Tes masuk perguruan tinggi juga menjadi terlalu umum hanya berisi tes potensi skolastik, penalaran matematika dan literasi dalam Bahasa Indonesia dan Bahasa Inggris. Saat ini mereka harus adaptif dengan cara mempelajari lintas mata pelajaran yang sesuai dengan minat dan bakatnya sehingga bisa mengikuti perkembangan zaman.

Ketiga, dengan penghapusan jurusan di SMA, maka semua peserta didik bisa memilih jurusan yang diinginkan ketika kuliah melalui jalur tes tanpa melihat latar belakang jurusan ketika di SMA.

Banyak kalangan yang menyambut positif kebijakan ini, namun euforia ini hendaknya diimbangi dengan melihat kesiapan infrastruktur sekolah dalam pelaksanaanya. Dengan dihapuskannya jurusan di SMA, maka sebagai gantinya, peserta didik akan memilih mata pelajaran sesuai dengan minatnya.
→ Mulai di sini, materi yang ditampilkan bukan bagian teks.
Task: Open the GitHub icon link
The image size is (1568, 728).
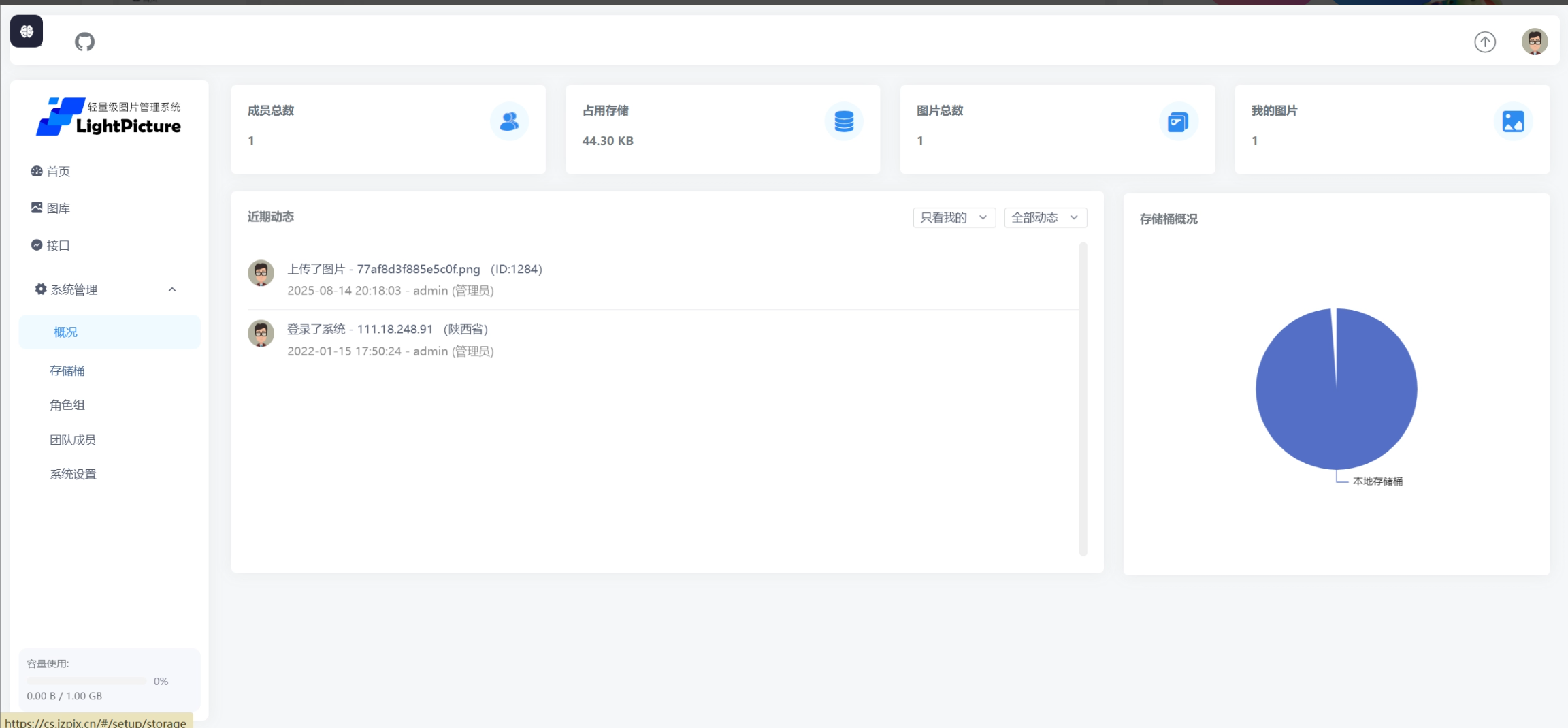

Di sinilah letak masalah krusialnya jika sekolah –sekolah yang menerapkan kurikulum Merdeka mengalami paceklik guru serta minim sarana pendukung.

Bukan rahasia lagi jika sekolah-sekolah di pelosok Indonesia hanya memiliki segelintir guru. Berdasarkan data BPS tahun 2020/2021, dari 6.899 jumlah SMA Negeri hanya ada 339 ribu orang. Data Kemdikbud Ristek tahun 2024, Indonesia kekurangan 1,3 juta guru. Bahkan di Papua, ada 600 ribu lebih anak Papua yang tidak bersekolah. Pakar pendidikan Universitas Papua, Dr Agus Irianto Sumule menyebut, ketersediaan guru sebagai salah satu persoalan utama. Ada lebih 244 ribu anak jenjang SD tidak sekolah, 224 ribu lebih di jenjang SMP dan 151 ribu lebih di jenjang SMA/SMK. Angka totalnya adalah 620.724.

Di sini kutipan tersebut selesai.